* **Goal**
Find every line in the listing that contains the string "icon", treating uppercase and lowercase letters as distinct, and copy each of those lines in full.

* **Data provided**
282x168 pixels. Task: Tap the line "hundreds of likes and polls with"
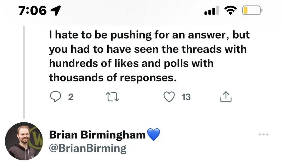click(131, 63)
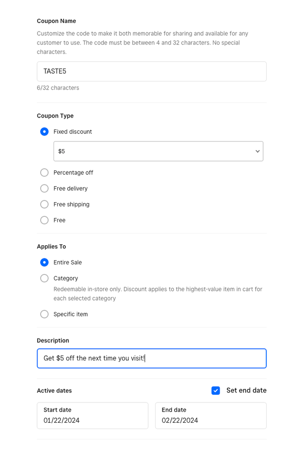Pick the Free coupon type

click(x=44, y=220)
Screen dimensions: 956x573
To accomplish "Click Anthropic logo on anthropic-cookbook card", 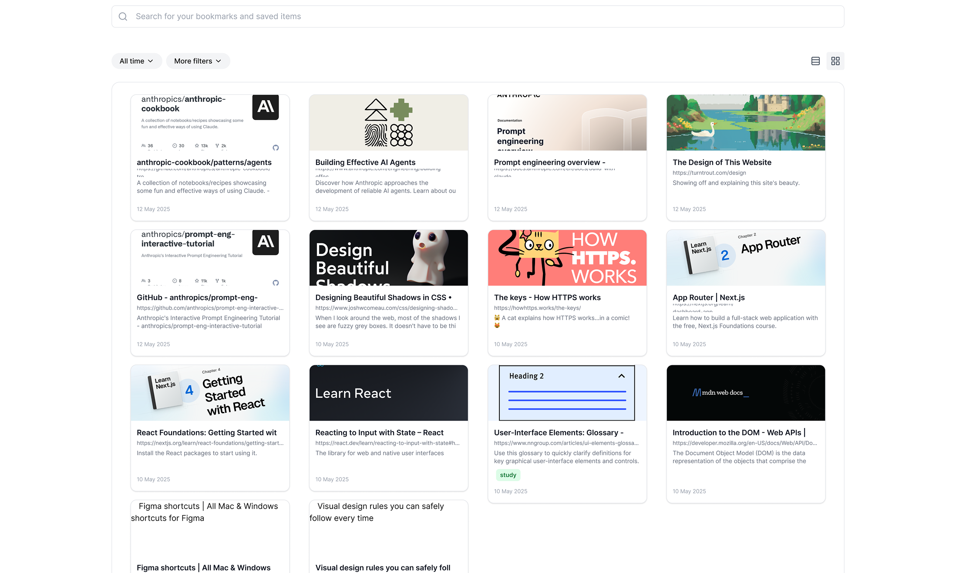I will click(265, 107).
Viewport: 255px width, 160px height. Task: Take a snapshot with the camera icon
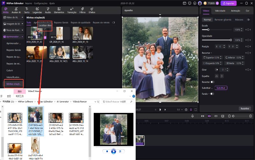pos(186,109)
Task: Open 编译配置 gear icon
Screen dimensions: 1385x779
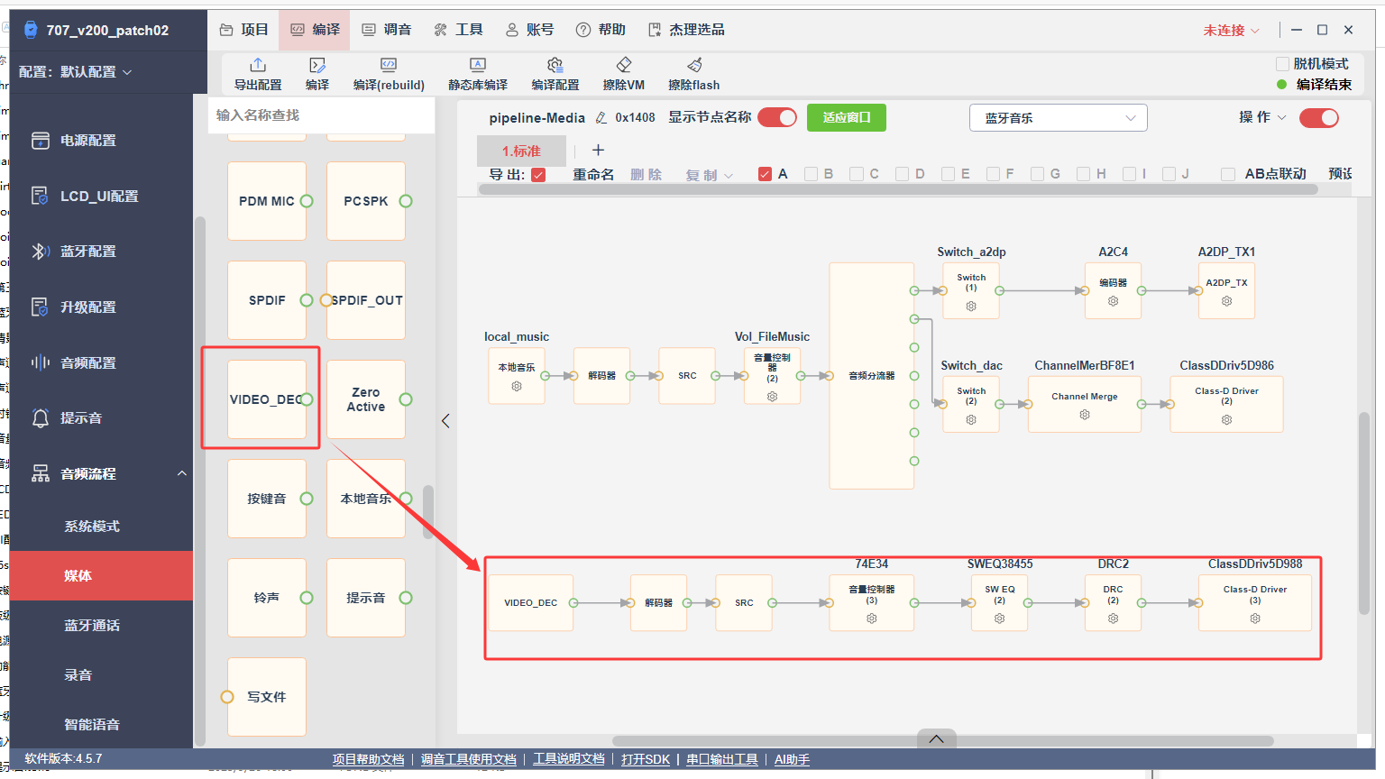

* **Response to this task**
Viewport: 255px width, 160px height. Task: Take a snapshot with the camera icon
Task: Open 编译配置 gear icon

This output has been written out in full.